In January 2000 the station then picked up 99.3 WSAX as a second frequency. This brought the station to cover the entire Atlantic City/Cape May market along with the fringes of the Monmouth-Ocean market. The WZBZ calls were moved from 105.5 to 99.3, replacing the WSAX calls; 105.5 became WGBZ. Later that year, the station added radio personality Shane Coyle as its main night DJ, following Ted Noah in the afternoons. Mike Ray "Big Daddy" was hired later on as well. A syndicated morning show, The Bob and Sheri Show was added to the line up. This left nights and mid-days automated, as well as some weekend mornings.
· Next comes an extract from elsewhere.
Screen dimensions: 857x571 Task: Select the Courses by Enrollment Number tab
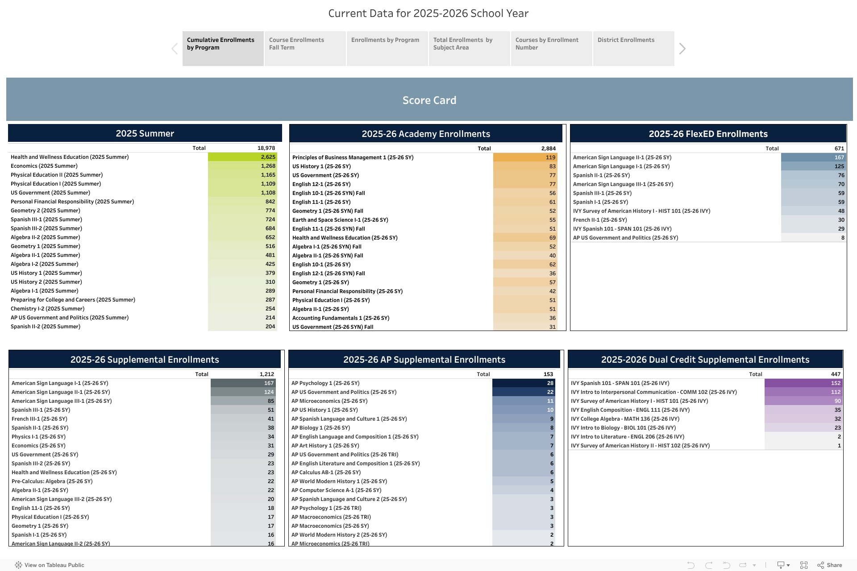click(551, 48)
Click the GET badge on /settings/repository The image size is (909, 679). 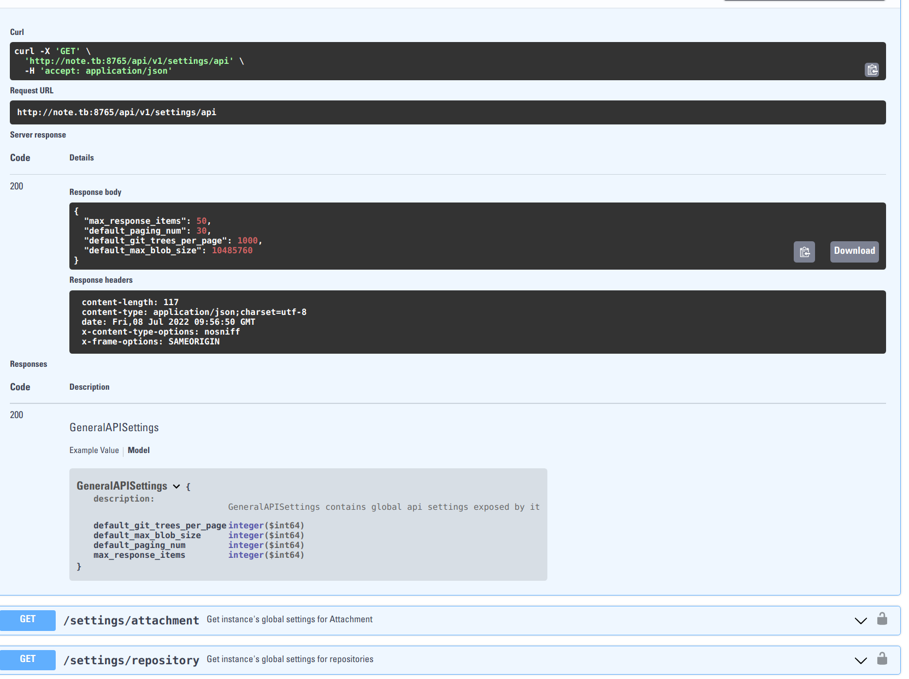[x=28, y=659]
In less than a years' time, Shane Coyle's position was made automated, having only Ted Noah live in the afternoons. Another fill-in and weekend DJ was added to the line up: Ms. Kelly Rich, known on-air as "Kelly D-Vine". Kelly was the main mid-day weekend DJ and Noah's main fill in. TJ Thompson briefly hosted weekend shifts on the Buzz in 2001, usually Saturday afternoon/evening and Sunday afternoon.
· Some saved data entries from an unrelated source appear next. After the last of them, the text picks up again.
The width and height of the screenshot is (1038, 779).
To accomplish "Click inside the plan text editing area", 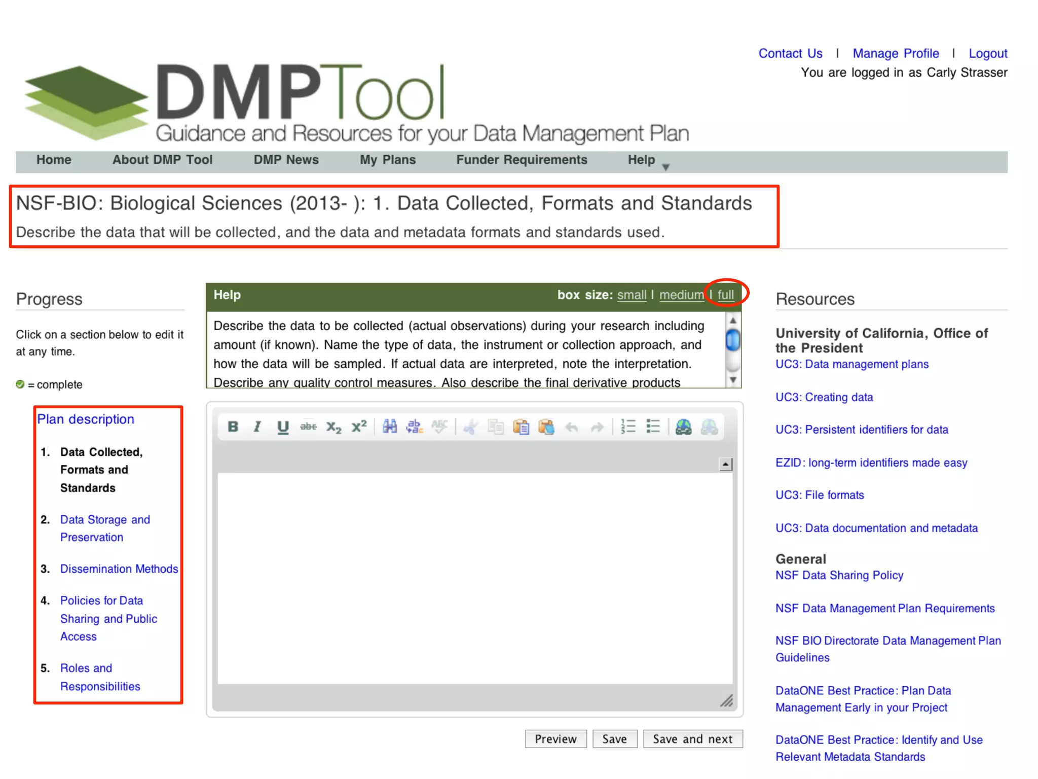I will [x=474, y=578].
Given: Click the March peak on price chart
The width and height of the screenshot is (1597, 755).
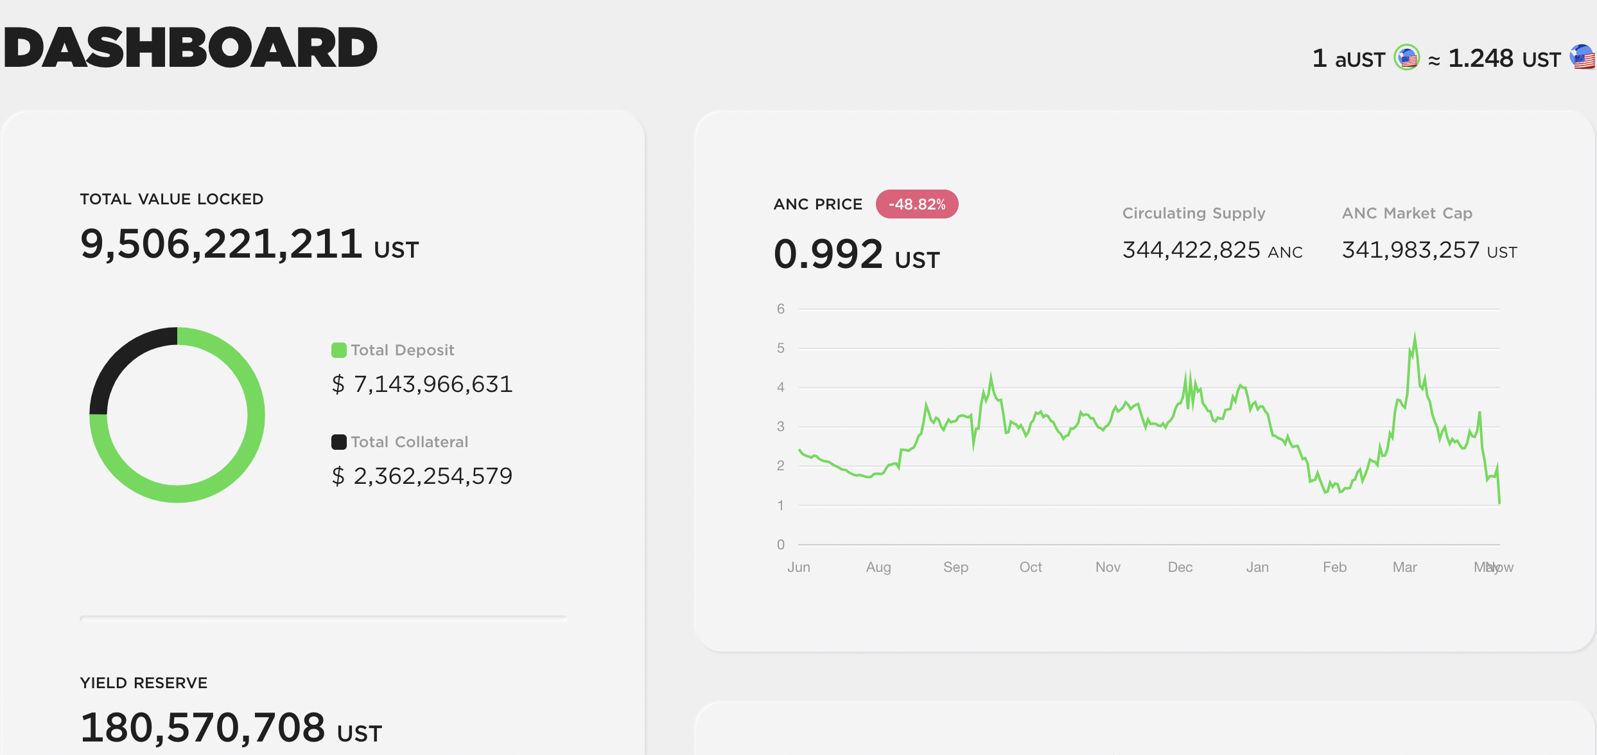Looking at the screenshot, I should coord(1415,335).
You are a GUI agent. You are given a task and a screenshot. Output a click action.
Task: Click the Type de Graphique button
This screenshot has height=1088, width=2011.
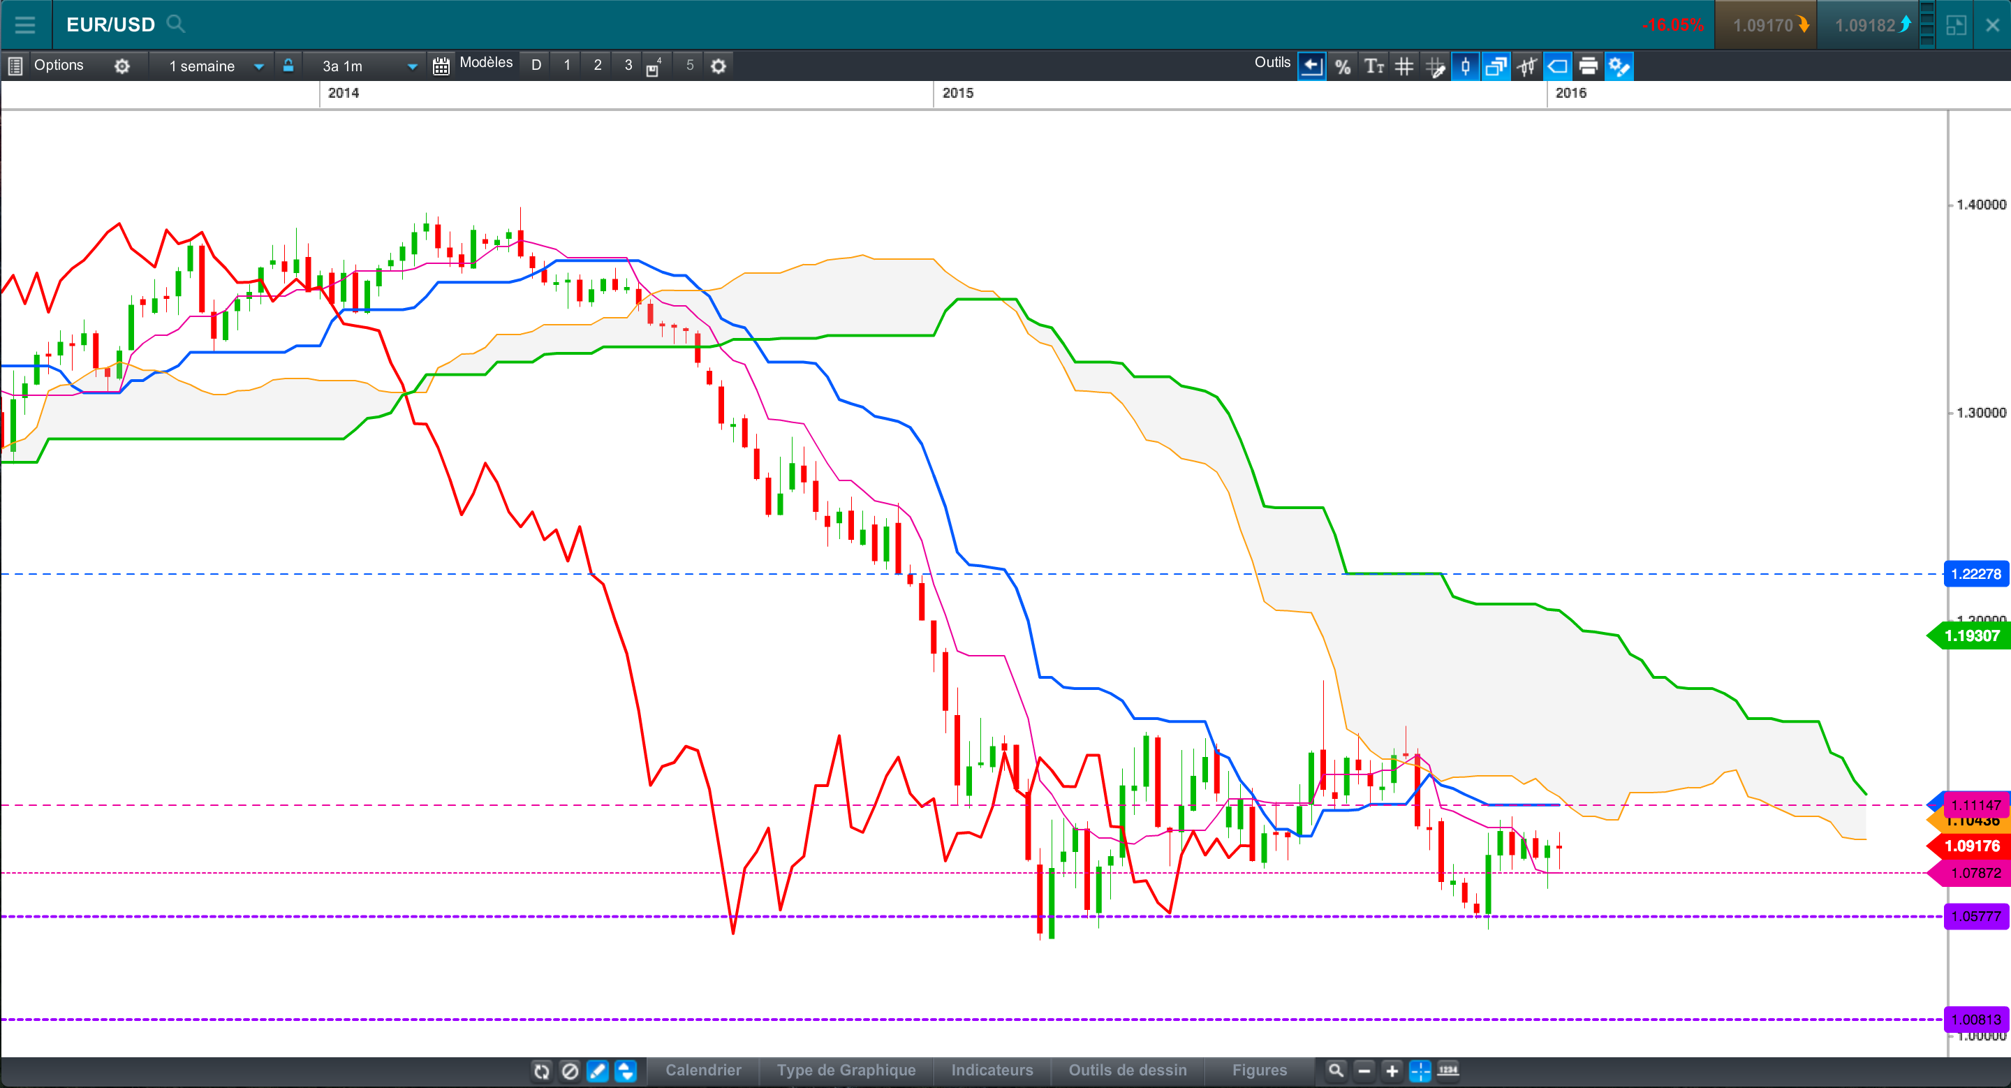(846, 1070)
In late February 2002, Ted Noah resigned, passing programming responsibilities to Rob Garcia, who also took over the afternoon time slot. With the resignation of Noah, Kelly Rich also resigned and removed herself completely from the broadcasting business. Within 2 months' time of Garcia acquiring the programming and on-air position, WZBZ, along with sister stations WGBZ, WMID and WMID-FM (the former WSJL/WJSX), were purchased by the competition. The new owner, Gary Fisher/Equity Broadcasting then changed the dance format to hip-hop and R&B. Rob Garcia and Big Daddy Mike Ray remained on air. In 2007, the WGBZ calls on simulcast 105.5 were changed to WSNQ.

99.3 Kiss FM logo

 On June 5, 2008, WZBZ flipped from rhythmic "99.3 The Buzz" to mainstream Top 40 Kiss FM brand as "99-3 Kiss FM". Days before the official format change, they silently started adding top 40 songs to their playlist.
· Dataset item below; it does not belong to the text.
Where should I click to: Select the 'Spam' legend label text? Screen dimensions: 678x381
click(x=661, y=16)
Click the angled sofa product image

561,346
A week before Thanksgiving 2008, WZBZ started to remove pop rock songs from their playlist and re-added more hip hop and R&B songs to all dayparts except overnights, which still had some pop rock. This change effectively reverted WZBZ back to the rhythmic CHR format, and was done in order to differentiate WZBZ from sister WAYV which has a pure, mainstream CHR format. On December 5, Radio & Records moved WZBZ back to the rhythmic airplay panel.

In the fall of 2010, 99.3 Kiss FM was the highest rated station in the Atlantic City/Cape May, with Arbitron ratings at 9.2.

Previous logo

On March 8, 2013 at 12:00pm, the station re-branded to its former name "99.3 The Buzz".

On August 7, 2023, Equity Communications announced that it would sell WZBZ, along with its three other FM stations in the Atlantic City-Cape May market, to iHeartMedia. The acquisition was completed on December 5.